[Collected data entries]
····················

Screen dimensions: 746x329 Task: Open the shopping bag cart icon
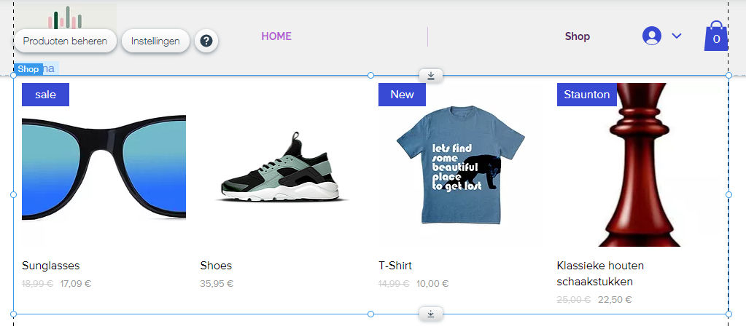coord(716,36)
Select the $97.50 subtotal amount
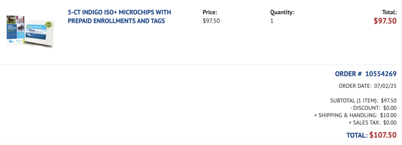 [389, 100]
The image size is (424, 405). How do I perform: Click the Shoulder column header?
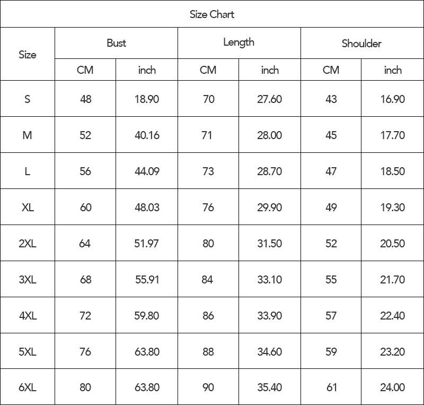[361, 44]
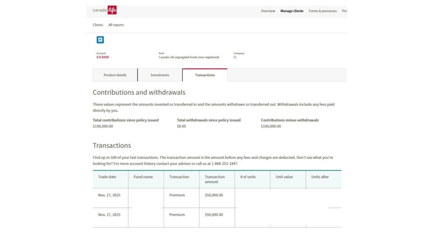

····················

- _TASK ITEM_: Line for line, restate the data above and omit every picture.

- _FINISHED TASK_:
Screen dimensions: 746x329 Task: Open the shopping bag cart icon
coord(716,36)
Select the $97.50 subtotal amount
 [389, 100]
The image size is (424, 405). How do I perform: Click the Shoulder column header?
[361, 44]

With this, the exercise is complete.